- [DIRECTIONS FOR THIS TASK] Begin at the line that holds "1512x794 pixels." and retype every line through the end of the material, both included. Leave out the pictures.
*** THE DATA Section Begins ***
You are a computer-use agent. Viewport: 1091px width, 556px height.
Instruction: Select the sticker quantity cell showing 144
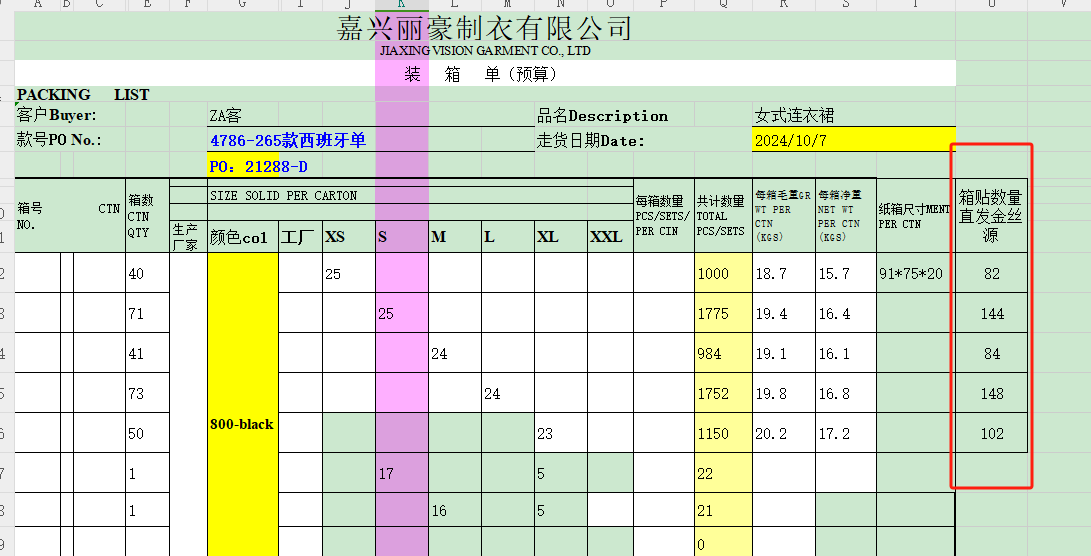991,314
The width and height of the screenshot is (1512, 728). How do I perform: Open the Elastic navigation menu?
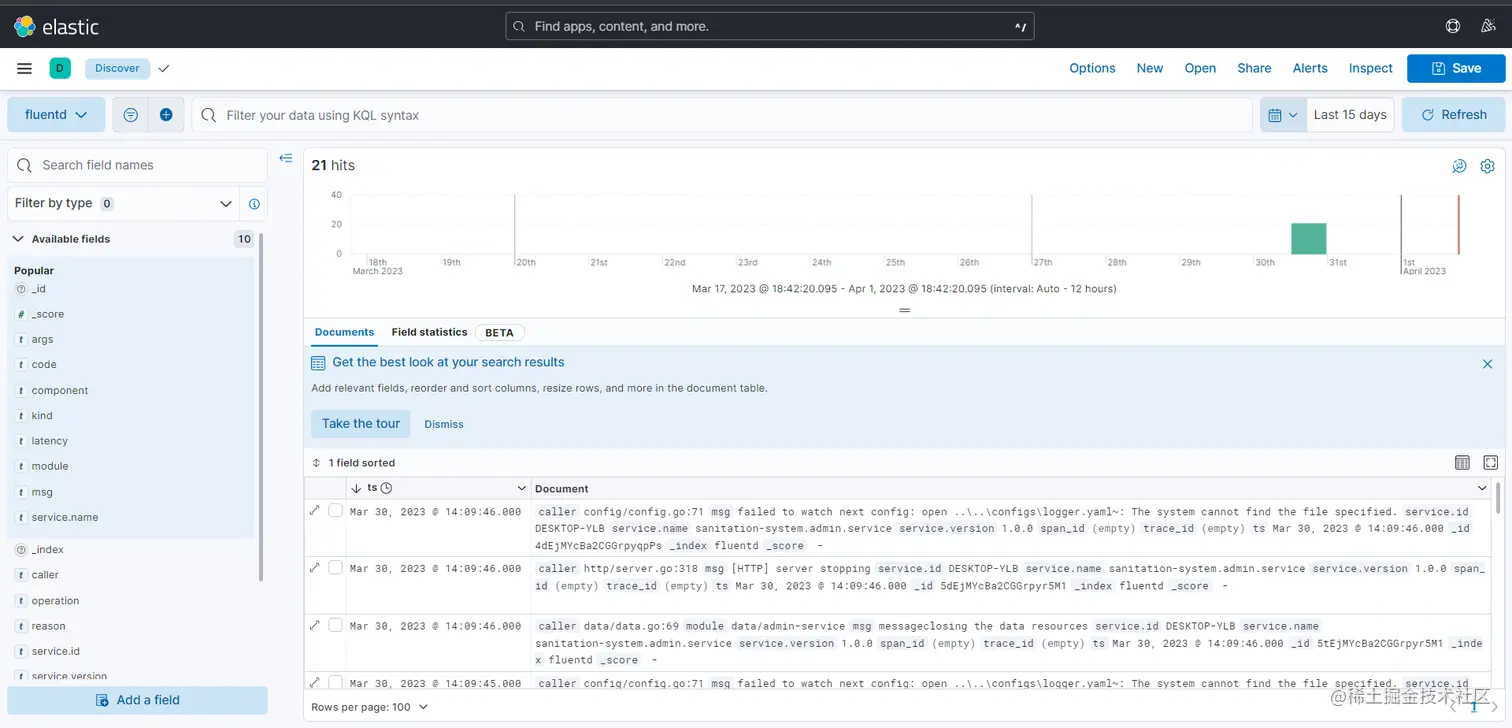pos(24,68)
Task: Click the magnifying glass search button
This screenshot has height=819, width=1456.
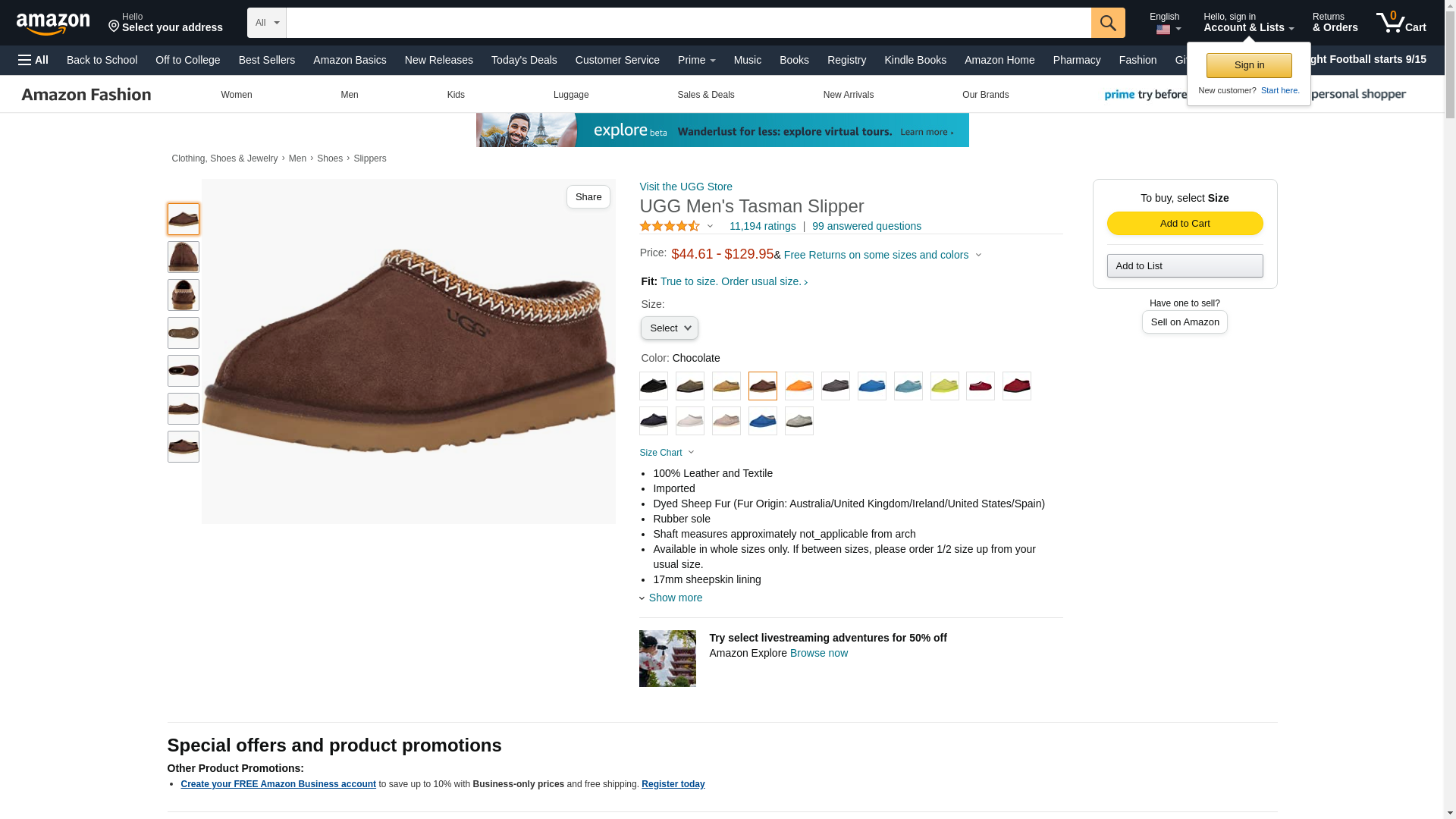Action: 1108,23
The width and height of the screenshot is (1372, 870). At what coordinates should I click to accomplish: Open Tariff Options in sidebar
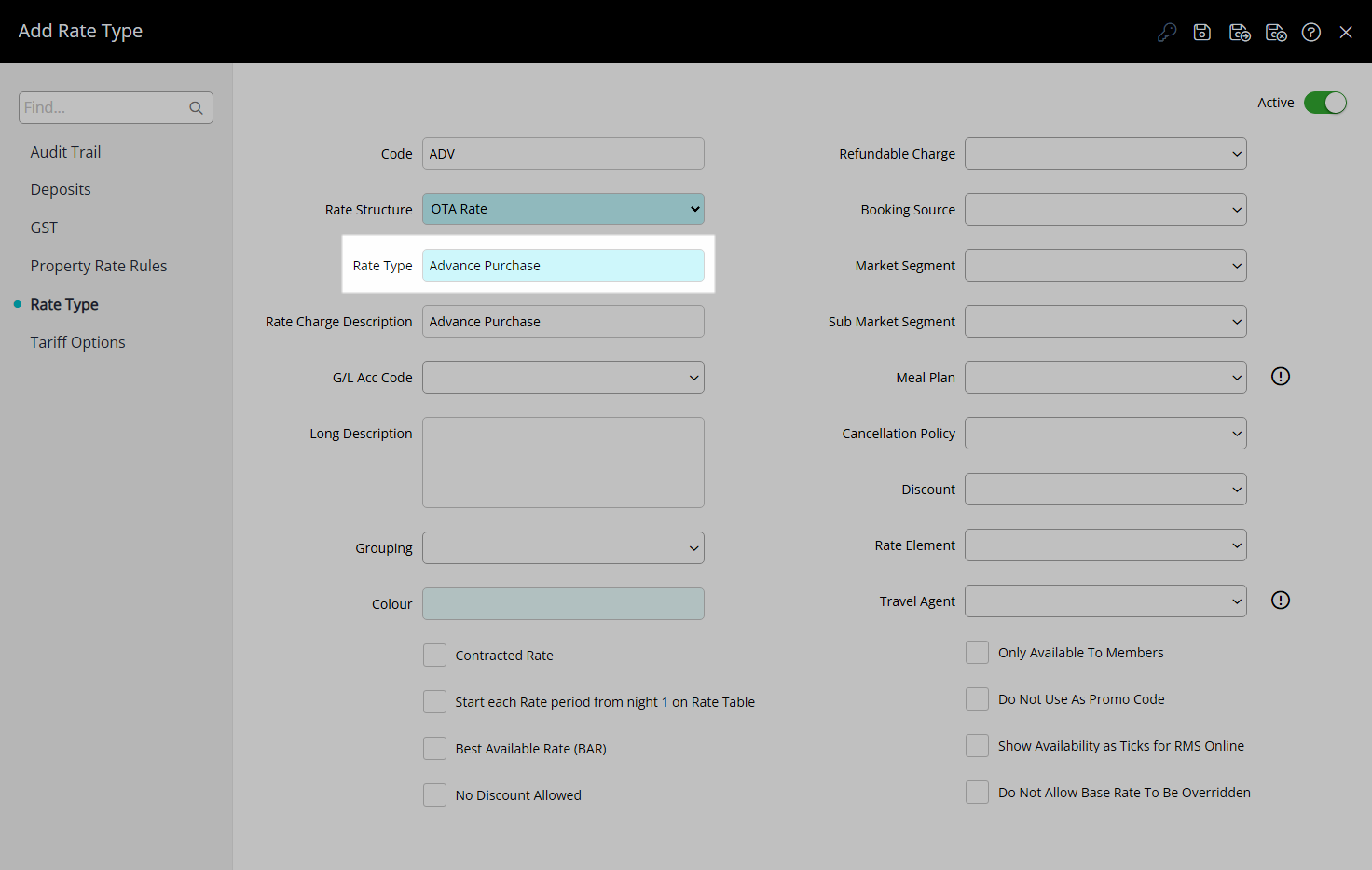[x=77, y=342]
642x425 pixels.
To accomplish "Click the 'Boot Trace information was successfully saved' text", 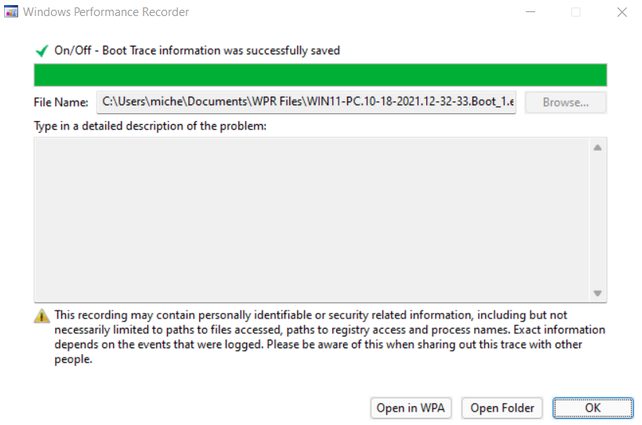I will click(x=221, y=50).
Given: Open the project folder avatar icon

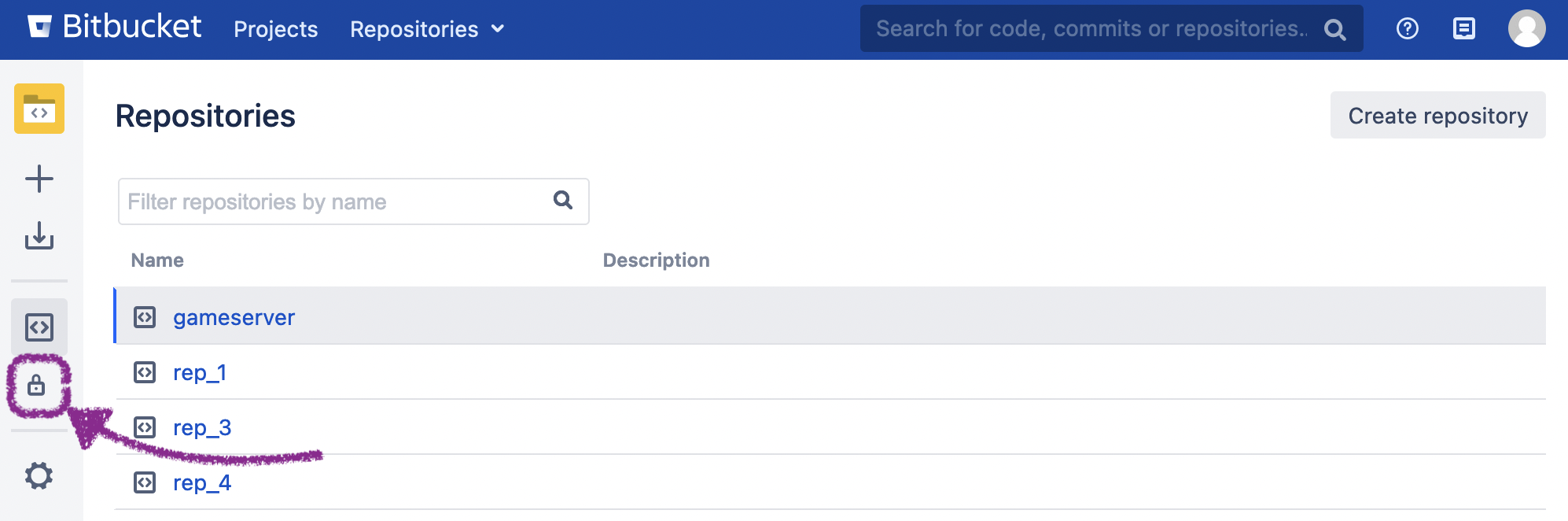Looking at the screenshot, I should tap(39, 109).
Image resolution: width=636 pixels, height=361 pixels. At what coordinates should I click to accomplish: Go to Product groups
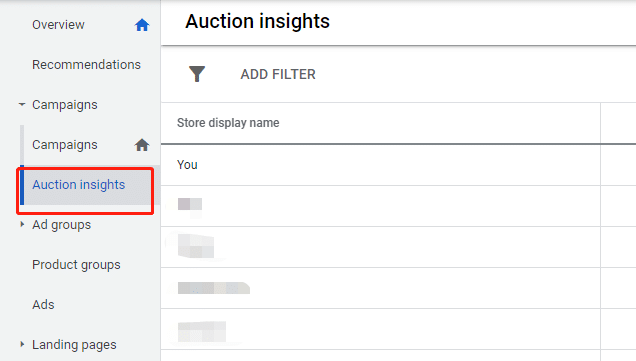76,265
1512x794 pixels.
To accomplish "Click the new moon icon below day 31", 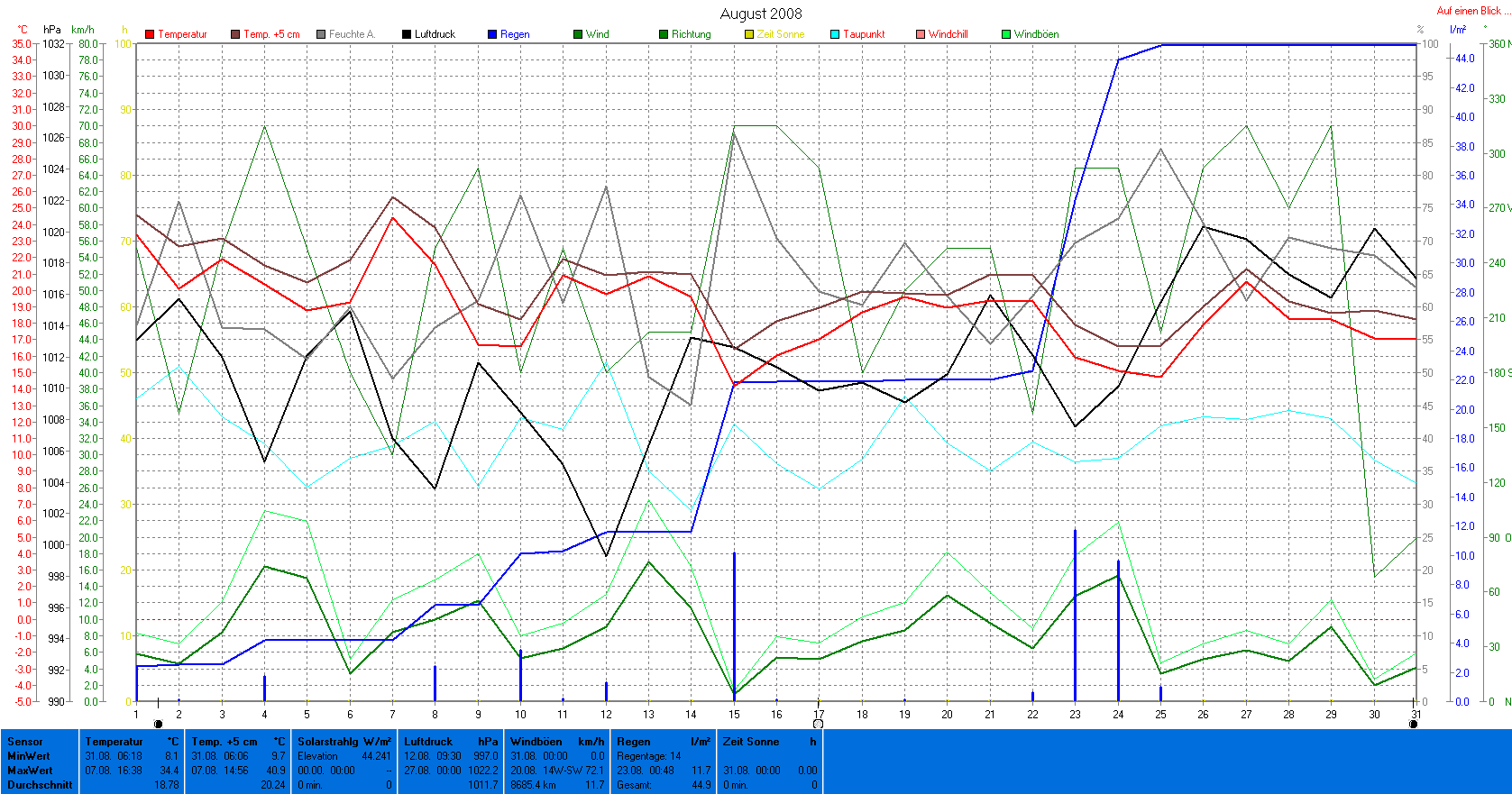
*** THE DATA Section Ends ***
- [RESPONSE]
1512x794 pixels.
To accomplish "Click the new moon icon below day 31", 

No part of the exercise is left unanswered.